10/8/09

El Poder del Nombre

El mismo poder se extiende al nombre igual que a la persona. Saber el "nombre verdadero" es tener el poder del nombre, de modo que en muchas sociedades se da la pluralidad de nombres. Hay un nombre público para uso general, luego hay otro que es más esotérico e íntimo que se mantiene en secreto por temor al poder malicioso que pudiera ejercer cualquiera que estuviese en posesión de él. Este principio está asociado con la creencia en la fuerza creativa del sonido: "En principio era la palabra y la palabra era Dios". Es un poderoso medio de exorcismo y es la base de los encantamientos en que las "palabras de poder" pueden invocar a las fuerzas elementales y abrir portales con la ayuda de la magia. El nombre de DIOS es suficiente para provocar la huida de las hadas o cualquier poder maligno. El señor Kirk (un escritor) dice que las hadas o los duendes desaparecen siempre que oyen que se invoca su nombre o el nombre de Jesús, y no pueden actuar después de haber oído ese nombre sagrado. El nombre verdadero otorga poderes mágicos sobre el alma o espíritu. Como dice Hocart "el nombre de un hombre se trata como parte de su persona. En Babilonia lo que no tenía nombre no existía."
En la antigua Roma no se le daba un nombre individual a un muchacho hasta su iniciación cuando se le otorgaba la "t
oga virilis" y a una muchacha solo cuando se casaba. La persona no tenía identidad hasta que se le otorgase un nombre.

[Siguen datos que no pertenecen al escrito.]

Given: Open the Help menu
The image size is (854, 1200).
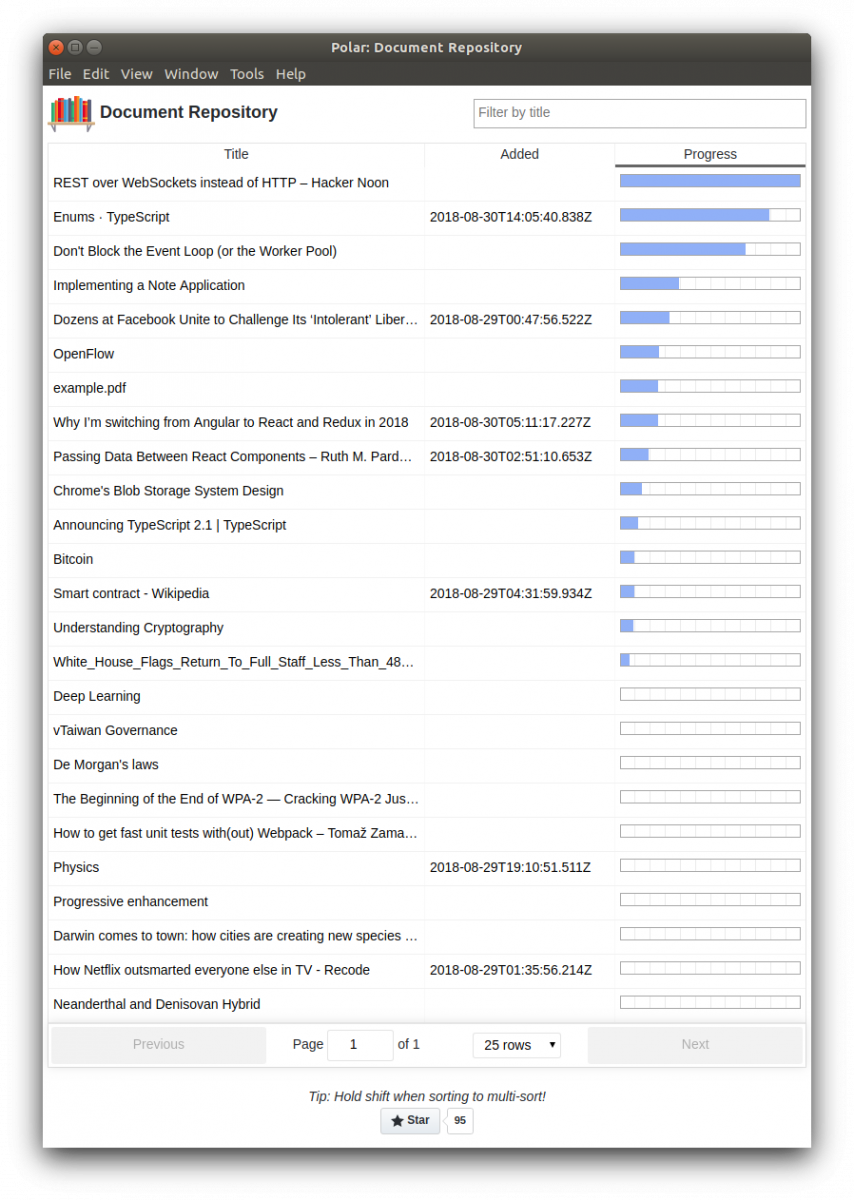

La prohibición de usar el nombre también se da entre las hadas. Trae mala suerte nombrarlas directamente. Por eso se llama "La buena gente", los "buenos vecinos" , las "Sidhe" en Irlanda etc.
El poder del nombre se perpetua tambien con el apellido. Hay personas que le colocan el mismo nombre a un niño de uno de sus antepasados, considerándolos reencarnaciones de los mismos. O también está la superstición cristiana de no revelar el nombre del niño que no ha sido bautizado por el peligro que corre al estar desprotejido. Pueden hacerle daño las brujas, y el "D" no lo nombró porque no me gusta nombrarlo.
Edward Cloud sostiene que el nombre de cualquier ser, ya sea humano o sobrehumano, es una parte integrante de sí mismo y saberlo pone a su dueño, sea éste deidad, humano o fantasma en poder de otro, implicando la destrucción del nombrado".
Fuente: J. C. Cooper "Cuentos de hadas" . Alegoría de los mundo internos. Cáp."Las Hadas y lo mágico". Pág (71-73). Editorial Sirio. 1998.